The UFC doesn't always put together great cards. For whatever reason, though, for a good long while, these events that lacked star power somehow consistently delivered non-stop action.
This event lacked star power, and while it had some nice finishes, the only important fights (the co-main and main events) both flopped mightily. This left fans grumpy, disappointed and bitter...with pretty good cause.
So what did fans new to the sport learn from all that? Was there anything to learn? Find out right here!
The Ladies Can Throw Down
Right or wrong, the WNBA is defined by the way it doesn't measure up to the NBA. It's sad, it's a bit unfair, but it's a fact.
In fighting, the women by-and-large lack the technical prowess and athleticism of their male counterparts at this infantile stage of the sport. That said, when they fight, they tend to turn heads, regardless of the shallow talent pool.
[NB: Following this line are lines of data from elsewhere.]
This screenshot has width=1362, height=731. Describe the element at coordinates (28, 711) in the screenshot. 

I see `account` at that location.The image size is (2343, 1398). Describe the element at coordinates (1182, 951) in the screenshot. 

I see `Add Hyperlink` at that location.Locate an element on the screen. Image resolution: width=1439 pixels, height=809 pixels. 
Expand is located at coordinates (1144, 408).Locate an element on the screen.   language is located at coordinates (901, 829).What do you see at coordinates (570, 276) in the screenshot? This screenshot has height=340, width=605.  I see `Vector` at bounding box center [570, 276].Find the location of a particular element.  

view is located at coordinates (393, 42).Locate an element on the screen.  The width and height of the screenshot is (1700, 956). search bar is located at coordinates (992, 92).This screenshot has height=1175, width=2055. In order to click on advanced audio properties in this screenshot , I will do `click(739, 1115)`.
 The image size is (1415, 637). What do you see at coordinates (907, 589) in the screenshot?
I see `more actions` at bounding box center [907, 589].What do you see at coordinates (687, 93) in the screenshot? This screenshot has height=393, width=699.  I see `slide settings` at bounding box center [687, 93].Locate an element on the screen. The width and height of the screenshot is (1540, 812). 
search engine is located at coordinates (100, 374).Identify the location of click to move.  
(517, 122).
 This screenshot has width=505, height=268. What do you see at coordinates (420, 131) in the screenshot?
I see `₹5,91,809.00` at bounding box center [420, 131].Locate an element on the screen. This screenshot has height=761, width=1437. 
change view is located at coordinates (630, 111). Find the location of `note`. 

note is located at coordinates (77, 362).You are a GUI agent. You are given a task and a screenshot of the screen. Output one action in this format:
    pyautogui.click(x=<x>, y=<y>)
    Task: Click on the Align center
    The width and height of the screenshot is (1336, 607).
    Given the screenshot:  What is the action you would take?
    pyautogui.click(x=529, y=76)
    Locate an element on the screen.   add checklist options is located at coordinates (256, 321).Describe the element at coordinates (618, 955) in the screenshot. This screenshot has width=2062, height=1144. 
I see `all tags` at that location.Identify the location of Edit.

Sheila Gaff and Amanda Nunes both came out swinging. Gaff demonstrated outstanding strength, essentially escaping Nunes' mount position by standing up. Nunes demonstrated raw ferocity on par with that of Quinton "Rampage" Jackson.
This made for an exciting, albeit brief, brawl that ended with a devastating TKO for Nunes.
Being Exciting Does Not Equal Being Good
Tom "Kong" Watson became an overnight sensation for his exciting knockout of Stanislav Nedkov, which saw the two fighters do their best to imitate Rock 'Em Sock 'Em Robots in the Octagon. Thales Leites achieved fame by having world-class fighting skills.
For whatever reason, this fight wound up on the main card and demonstrated that a "Just Bleed" style of fighting does not always cut it. Leites, again and again, took down Watson and kept him there like a wet carpet thrown over a fat kid.
Leites came away with a slam-dunk decision victory. Watson walked out of the cage with a swollen face.
Lots of Finishes Can Mess with a Card
Almost everyone loves a good knockout. The same goes for a crafty submission.
The small segment of the population that doesn't? They probably work in the programming booth for the UFC.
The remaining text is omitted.